Macbook cold boot/evil maid attack protection with Lockdown Mode

In this article Sun Knudsen talks about a way to protect Mac computers from cold boot attacks by running

sudo pmset -a destroyfvkeyonstandby 1 hibernatemode 25 standbydelaylow 0 standbydelayhigh 0

to tell macOS to 1) destroy password when computer goes to standby mode, 2) to store the content of the RAM to the hard drive and power off the RAM (which clears its data) and 3) to enable standby mode immediately when battery is put to sleep.

my question is is this protection still necessary with lockdown mode enabled? which, relevant to this, means to “connect your Mac laptop with Apple silicon to an accessory, your Mac needs to be unlocked and you need to provide explicit approval”?

after writing this out im assuming the answers is “yes it will help if the attack does not use the accessory ports”?


I don’t see the correlation.

There is nothing mentioned about this in the lockdown specs you shared. So I would assume it is not part of it.

Now destroying keys in memory is a good thing. But I am a bid confused because the key should be stored in the TPM or as apple calls it SE. This runs on a decicated DRAM (SoC) that is tamper proof. A cold boot attack is therefore very unlikely to succeed.
Cold boot attacks are only possible if you have the means to relatively quickly freeze the memory or wiretap it. These to me seems unfeasible in this set up.
If you break the tamper usually a liquid is exposed that destroys the chip (I am not familiar with apples design here). Also apples hardware is soldered so it requires you to heat the chip to desolder it. That will make the contents of the DRAM wipe quicker.

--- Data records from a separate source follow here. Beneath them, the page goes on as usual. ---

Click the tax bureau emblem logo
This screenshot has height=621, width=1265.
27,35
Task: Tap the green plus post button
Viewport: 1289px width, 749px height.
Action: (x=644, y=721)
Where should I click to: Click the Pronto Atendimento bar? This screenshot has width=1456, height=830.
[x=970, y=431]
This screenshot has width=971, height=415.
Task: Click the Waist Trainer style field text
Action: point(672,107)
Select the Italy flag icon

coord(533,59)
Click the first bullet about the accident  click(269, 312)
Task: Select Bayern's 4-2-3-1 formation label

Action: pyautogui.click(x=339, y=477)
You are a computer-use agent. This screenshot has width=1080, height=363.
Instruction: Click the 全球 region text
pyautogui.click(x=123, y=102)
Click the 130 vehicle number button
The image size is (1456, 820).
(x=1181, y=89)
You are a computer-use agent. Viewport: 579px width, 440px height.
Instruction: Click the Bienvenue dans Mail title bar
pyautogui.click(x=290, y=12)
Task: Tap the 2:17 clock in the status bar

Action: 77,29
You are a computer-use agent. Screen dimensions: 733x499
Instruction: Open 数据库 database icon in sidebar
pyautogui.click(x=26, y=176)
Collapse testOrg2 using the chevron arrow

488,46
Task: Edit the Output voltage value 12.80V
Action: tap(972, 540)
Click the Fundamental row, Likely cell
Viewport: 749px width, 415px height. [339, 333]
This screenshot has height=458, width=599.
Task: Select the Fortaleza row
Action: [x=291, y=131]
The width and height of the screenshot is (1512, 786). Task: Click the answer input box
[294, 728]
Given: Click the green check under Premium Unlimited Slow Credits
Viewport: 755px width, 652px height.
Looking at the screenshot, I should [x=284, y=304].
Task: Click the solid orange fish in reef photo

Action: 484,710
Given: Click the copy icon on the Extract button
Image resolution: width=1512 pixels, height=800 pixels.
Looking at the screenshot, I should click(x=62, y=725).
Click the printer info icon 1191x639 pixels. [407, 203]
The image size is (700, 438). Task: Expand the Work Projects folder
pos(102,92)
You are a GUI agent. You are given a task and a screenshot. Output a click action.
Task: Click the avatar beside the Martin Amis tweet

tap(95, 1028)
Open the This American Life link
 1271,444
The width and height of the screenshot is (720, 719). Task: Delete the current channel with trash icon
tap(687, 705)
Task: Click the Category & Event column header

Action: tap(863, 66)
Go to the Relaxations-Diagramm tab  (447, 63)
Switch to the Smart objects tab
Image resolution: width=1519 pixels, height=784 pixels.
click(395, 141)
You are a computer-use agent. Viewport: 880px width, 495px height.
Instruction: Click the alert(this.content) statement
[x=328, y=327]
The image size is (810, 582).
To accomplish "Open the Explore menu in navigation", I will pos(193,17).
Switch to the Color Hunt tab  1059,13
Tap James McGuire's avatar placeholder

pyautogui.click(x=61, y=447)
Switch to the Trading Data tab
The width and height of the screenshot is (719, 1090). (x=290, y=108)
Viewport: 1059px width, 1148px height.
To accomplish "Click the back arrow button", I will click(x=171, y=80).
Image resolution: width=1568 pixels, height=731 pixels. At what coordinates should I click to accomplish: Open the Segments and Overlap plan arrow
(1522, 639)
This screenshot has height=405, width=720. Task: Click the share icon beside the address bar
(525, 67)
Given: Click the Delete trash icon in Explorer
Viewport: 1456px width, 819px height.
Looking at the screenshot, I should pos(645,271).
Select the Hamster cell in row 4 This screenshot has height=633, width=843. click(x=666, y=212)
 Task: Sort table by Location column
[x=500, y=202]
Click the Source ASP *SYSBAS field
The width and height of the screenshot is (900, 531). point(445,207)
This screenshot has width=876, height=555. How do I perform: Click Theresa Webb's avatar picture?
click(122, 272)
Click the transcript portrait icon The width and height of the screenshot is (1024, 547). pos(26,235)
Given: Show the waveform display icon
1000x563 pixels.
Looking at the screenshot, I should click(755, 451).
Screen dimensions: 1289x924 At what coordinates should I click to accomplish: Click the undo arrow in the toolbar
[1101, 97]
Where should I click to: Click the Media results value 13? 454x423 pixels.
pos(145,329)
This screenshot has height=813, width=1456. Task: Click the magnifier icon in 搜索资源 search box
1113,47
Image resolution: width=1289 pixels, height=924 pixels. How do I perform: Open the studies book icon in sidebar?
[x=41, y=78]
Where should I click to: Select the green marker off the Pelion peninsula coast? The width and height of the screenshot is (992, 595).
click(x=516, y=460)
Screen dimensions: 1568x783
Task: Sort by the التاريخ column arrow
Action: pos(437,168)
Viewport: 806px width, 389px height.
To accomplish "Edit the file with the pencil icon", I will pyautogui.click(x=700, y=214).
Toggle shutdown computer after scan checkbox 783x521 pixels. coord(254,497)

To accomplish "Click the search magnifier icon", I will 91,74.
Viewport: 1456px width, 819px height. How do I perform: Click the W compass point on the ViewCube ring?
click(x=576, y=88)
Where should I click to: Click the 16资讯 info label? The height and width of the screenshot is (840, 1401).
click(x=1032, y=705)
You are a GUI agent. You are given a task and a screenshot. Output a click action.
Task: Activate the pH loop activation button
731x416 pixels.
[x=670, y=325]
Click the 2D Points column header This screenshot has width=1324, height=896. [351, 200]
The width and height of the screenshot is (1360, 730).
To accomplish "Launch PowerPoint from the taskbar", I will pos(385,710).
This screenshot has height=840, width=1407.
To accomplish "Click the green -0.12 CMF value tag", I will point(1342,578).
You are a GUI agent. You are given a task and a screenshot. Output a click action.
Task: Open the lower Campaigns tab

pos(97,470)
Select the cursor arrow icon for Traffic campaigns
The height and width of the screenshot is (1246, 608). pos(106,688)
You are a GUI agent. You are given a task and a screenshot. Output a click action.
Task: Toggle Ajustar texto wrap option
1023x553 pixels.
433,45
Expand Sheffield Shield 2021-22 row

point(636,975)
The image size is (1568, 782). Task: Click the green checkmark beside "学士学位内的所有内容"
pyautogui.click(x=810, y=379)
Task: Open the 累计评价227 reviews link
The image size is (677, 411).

All in all, nice theory and probably won’t hurt to enable this, but necessary, I guess not.

im aware lockdown mode doesnt do the same thing, but as it blocks accessory port use while lcoked i thought it might help somewhat in these attacks.

the trade off seems to be between the annoyance of entering password every time (instead of touchid, and the potential of snooping this brings) and the small delay while the RAM is loaded up again each time, vs being secure from someone copying the encryption key from the RAM.

but if the key is in the secure enclave like you say then it might not be worth it?